Evaluating the Robustness of Large Language Model Safety Guardrails Against Adversarial Attacks

TL;DR

This study assesses the robustness of large language model safety guardrails against adversarial attacks, revealing significant performance gaps on unseen prompts and identifying new failure modes, emphasizing the need for better evaluation metrics.

Contribution

It provides a comprehensive evaluation of ten guardrail models across diverse attack categories, highlighting their limitations and proposing generalization ability as a key metric.

Findings

All models perform poorly on unseen prompts.

Qwen3Guard's accuracy drops from 91.0% to 33.8%.

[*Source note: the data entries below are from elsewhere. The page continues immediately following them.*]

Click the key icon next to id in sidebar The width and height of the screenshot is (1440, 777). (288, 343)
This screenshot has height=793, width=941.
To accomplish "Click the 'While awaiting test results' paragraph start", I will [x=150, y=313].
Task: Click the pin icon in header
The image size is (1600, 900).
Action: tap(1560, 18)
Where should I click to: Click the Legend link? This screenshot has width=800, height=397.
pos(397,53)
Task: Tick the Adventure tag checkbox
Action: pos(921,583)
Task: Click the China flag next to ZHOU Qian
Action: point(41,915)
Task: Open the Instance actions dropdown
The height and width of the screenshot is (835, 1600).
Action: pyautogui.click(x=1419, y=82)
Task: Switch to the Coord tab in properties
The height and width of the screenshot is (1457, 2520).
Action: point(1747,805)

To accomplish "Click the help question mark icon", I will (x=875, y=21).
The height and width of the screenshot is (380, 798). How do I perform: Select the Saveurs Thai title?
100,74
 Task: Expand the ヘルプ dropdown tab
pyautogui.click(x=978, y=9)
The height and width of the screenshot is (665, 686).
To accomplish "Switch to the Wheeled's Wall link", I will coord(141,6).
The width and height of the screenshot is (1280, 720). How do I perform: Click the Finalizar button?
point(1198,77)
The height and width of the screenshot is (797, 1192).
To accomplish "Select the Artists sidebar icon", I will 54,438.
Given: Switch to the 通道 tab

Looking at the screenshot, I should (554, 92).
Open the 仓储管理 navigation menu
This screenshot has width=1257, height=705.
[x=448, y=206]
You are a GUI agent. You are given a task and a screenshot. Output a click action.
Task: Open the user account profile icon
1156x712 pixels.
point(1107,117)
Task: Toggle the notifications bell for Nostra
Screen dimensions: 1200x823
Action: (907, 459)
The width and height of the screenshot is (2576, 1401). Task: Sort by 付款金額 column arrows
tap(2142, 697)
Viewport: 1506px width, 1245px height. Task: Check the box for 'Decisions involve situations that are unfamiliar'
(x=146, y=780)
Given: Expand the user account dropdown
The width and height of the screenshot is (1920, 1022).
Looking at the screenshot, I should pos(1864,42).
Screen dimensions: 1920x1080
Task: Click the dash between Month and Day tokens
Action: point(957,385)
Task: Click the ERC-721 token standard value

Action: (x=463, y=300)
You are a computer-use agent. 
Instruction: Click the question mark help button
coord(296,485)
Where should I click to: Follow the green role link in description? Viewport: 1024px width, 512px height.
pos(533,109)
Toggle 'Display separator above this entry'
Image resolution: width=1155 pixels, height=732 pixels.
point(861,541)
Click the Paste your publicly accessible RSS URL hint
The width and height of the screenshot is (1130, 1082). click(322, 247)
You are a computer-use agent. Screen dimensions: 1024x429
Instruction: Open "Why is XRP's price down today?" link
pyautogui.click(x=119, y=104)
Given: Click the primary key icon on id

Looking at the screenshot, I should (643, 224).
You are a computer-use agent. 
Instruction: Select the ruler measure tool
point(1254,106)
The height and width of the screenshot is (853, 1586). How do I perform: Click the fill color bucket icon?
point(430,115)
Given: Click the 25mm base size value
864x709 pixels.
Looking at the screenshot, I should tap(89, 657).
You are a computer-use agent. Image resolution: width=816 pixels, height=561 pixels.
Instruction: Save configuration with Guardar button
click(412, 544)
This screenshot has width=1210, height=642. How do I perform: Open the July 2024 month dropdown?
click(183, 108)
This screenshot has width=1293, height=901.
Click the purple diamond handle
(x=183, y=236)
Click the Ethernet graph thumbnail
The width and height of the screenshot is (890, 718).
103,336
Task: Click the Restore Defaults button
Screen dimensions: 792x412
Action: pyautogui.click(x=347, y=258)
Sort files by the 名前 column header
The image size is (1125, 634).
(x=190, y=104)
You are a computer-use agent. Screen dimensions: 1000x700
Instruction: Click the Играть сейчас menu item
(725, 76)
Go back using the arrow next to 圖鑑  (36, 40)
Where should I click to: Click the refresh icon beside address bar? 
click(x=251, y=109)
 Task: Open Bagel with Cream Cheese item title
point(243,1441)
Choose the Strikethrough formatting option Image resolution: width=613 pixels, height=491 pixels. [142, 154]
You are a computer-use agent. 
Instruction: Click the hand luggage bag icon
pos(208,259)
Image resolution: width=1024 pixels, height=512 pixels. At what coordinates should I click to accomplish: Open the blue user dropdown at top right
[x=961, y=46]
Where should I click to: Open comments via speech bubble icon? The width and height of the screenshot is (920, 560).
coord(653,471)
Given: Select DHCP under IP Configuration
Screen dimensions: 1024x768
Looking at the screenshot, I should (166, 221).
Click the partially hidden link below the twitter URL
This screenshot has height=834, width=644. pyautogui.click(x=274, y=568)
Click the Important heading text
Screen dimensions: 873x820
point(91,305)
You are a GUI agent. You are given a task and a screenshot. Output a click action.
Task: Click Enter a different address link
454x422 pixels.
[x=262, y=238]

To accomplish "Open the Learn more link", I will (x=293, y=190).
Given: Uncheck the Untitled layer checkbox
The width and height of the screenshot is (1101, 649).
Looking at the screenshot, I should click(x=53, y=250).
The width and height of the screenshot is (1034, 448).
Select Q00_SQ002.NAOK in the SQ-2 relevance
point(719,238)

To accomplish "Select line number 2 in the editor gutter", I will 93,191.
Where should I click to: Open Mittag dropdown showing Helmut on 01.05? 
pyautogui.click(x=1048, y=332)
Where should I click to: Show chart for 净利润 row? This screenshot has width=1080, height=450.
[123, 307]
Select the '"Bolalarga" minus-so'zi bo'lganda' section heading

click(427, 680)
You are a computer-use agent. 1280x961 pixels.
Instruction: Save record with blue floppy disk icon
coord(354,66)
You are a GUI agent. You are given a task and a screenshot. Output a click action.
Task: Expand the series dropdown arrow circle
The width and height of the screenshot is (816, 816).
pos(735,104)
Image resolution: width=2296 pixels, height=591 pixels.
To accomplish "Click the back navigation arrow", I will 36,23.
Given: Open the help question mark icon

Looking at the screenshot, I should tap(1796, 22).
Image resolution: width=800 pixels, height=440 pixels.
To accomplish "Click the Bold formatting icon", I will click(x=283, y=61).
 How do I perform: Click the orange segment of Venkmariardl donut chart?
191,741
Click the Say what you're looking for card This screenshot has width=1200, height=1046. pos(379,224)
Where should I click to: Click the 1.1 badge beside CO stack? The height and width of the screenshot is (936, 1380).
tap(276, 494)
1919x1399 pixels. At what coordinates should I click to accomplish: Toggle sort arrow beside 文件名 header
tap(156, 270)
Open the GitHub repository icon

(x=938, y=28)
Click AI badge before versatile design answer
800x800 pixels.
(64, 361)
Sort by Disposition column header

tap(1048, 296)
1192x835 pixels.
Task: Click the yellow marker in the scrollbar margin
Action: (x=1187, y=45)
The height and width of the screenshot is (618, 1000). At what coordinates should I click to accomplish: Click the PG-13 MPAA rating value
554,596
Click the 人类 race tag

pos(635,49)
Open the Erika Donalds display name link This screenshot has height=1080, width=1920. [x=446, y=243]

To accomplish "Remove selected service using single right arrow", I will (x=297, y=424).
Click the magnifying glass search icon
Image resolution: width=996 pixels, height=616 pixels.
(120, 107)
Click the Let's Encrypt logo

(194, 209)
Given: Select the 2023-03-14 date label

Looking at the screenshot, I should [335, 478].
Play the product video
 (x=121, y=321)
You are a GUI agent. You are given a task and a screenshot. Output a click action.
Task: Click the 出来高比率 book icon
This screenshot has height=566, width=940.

Some models generate harmful content in helpful mode.

Abstract

Large Language Model (LLM) safety guardrail models have emerged as a primary defense mechanism against harmful content generation, yet their robustness against sophisticated adversarial attacks remains poorly characterized. This study evaluated ten publicly available guardrail models from Meta, Google, IBM, NVIDIA, Alibaba, and Allen AI across 1,445 test prompts spanning 21 attack categories. While Qwen3Guard-8B achieved the highest overall accuracy (85.3%, 95% CI: 83.4-87.1%), a critical finding emerged when separating public benchmark prompts from novel attacks: all models showed substantial performance degradation on unseen prompts, with Qwen3Guard dropping from 91.0% to 33.8% (a 57.2 percentage point gap). In contrast, Granite-Guardian-3.2-5B showed the best generalization with only a 6.5% gap. A "helpful mode" jailbreak was also discovered where two guardrail models (Nemotron-Safety-8B, Granite-Guardian-3.2-5B) generated harmful content instead of blocking it, representing a novel failure mode. These findings suggest that benchmark performance may be misleading due to training data contamination, and that generalization ability, not overall accuracy, should be the primary metric for guardrail evaluation.